-- Work to be completed --
Could you repeat exactly the lines from the one containing "Viewport: 696px width, 477px height." through the last line of the records, with no pictures?

-- Supplied data --
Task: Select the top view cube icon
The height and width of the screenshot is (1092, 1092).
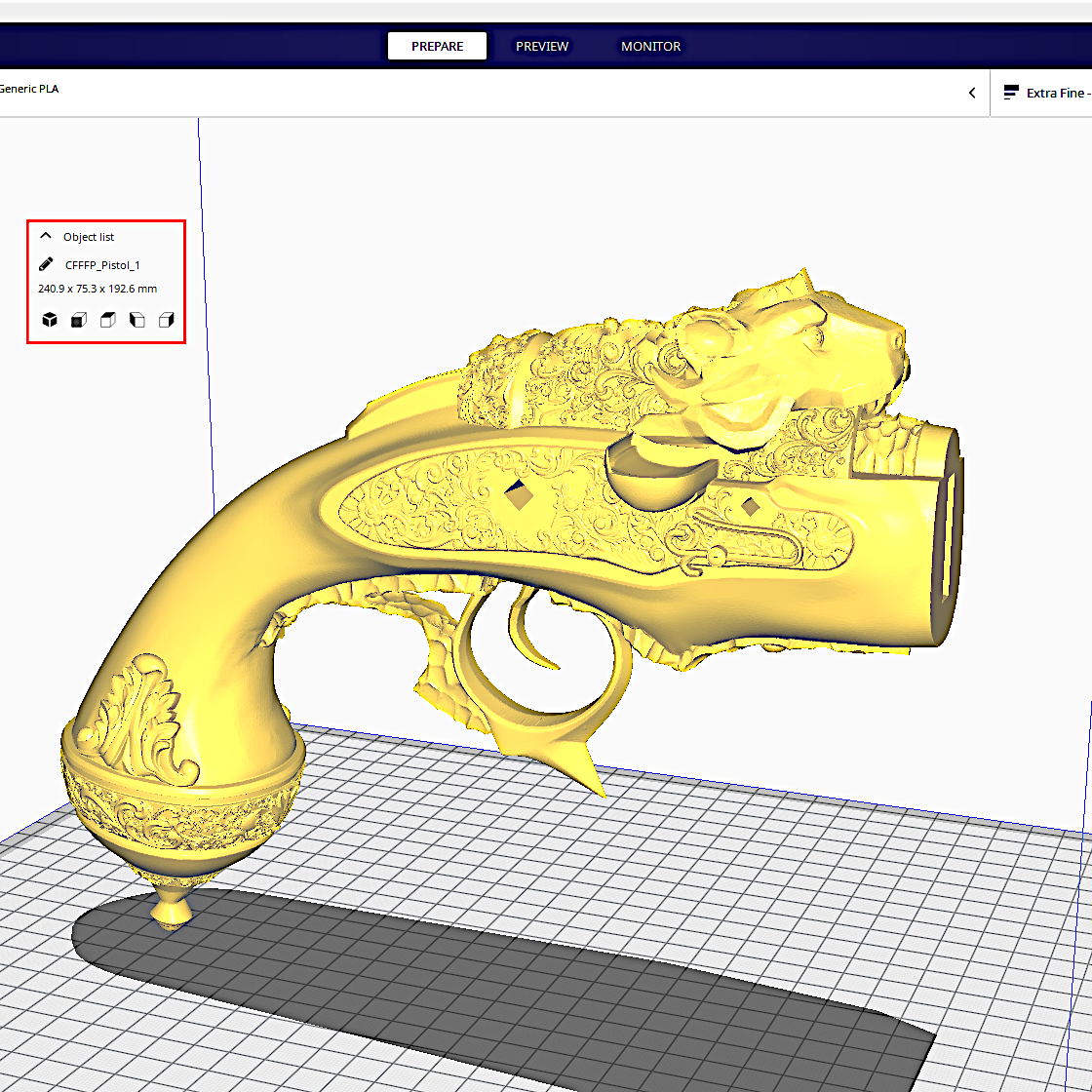Action: pos(107,319)
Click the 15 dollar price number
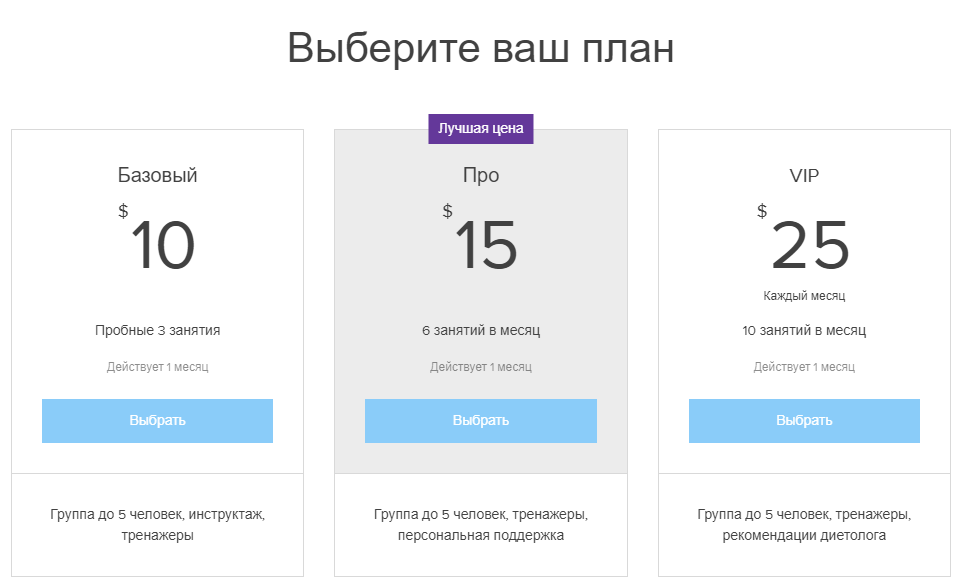Viewport: 963px width, 582px height. [x=486, y=245]
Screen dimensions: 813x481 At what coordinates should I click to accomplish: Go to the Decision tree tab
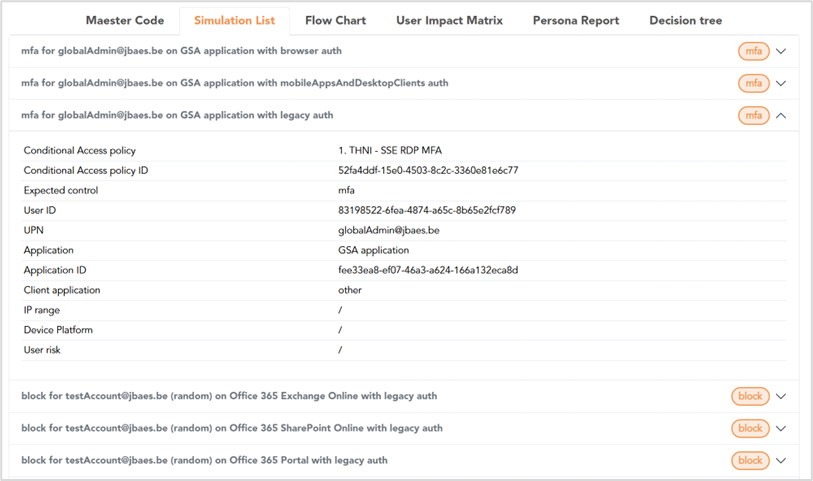point(685,21)
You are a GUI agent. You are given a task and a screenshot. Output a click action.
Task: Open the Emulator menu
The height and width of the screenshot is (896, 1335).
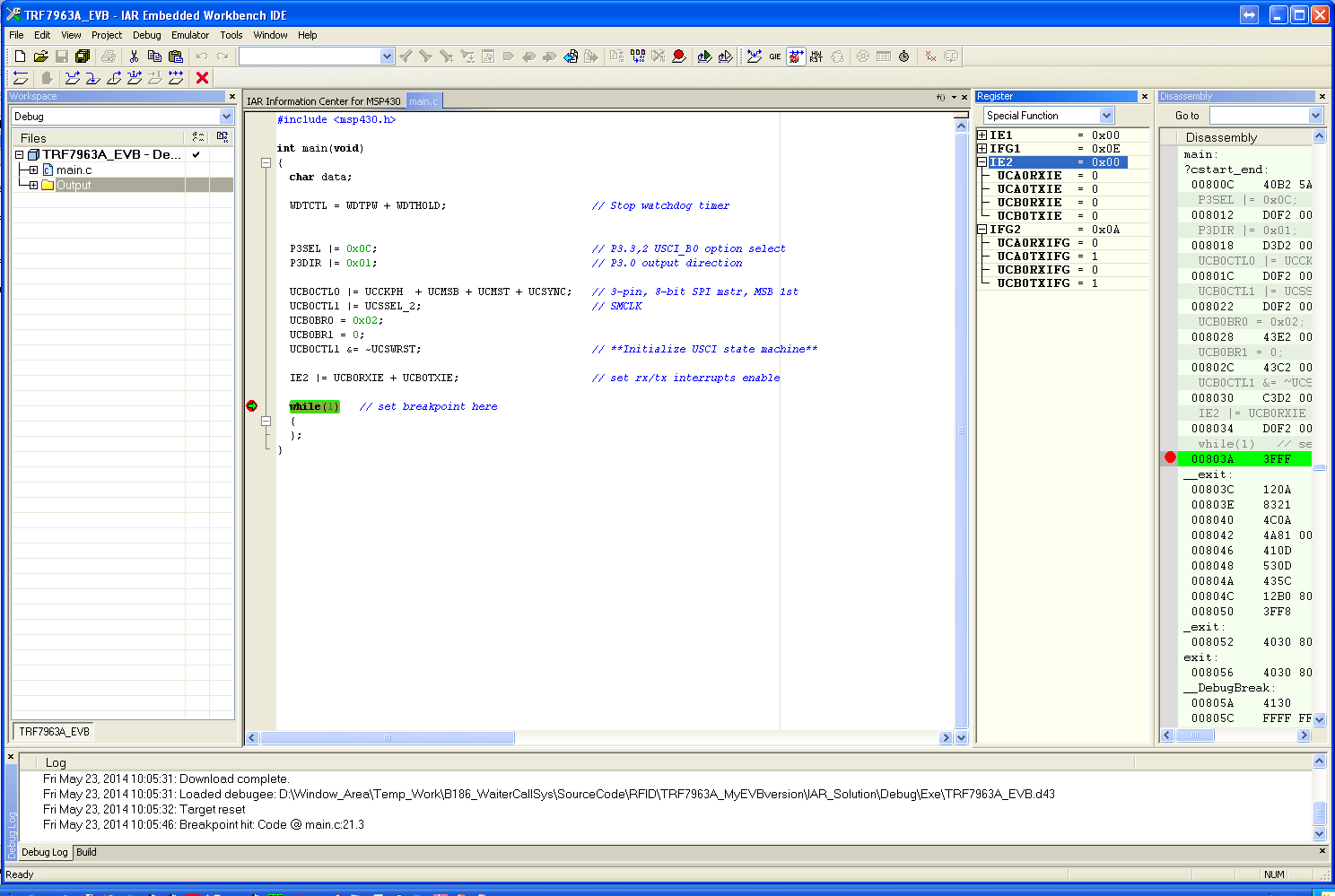click(x=190, y=35)
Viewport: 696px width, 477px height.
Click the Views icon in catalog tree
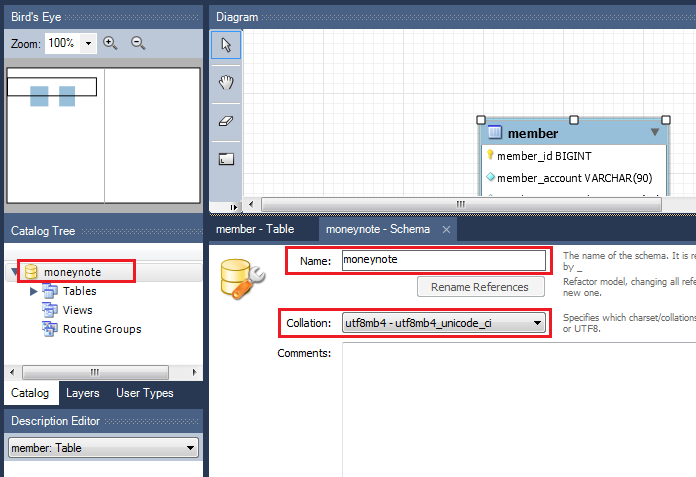50,310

-- Your response --
Viewport: 696px width, 477px height.
Click the Views icon in catalog tree
50,310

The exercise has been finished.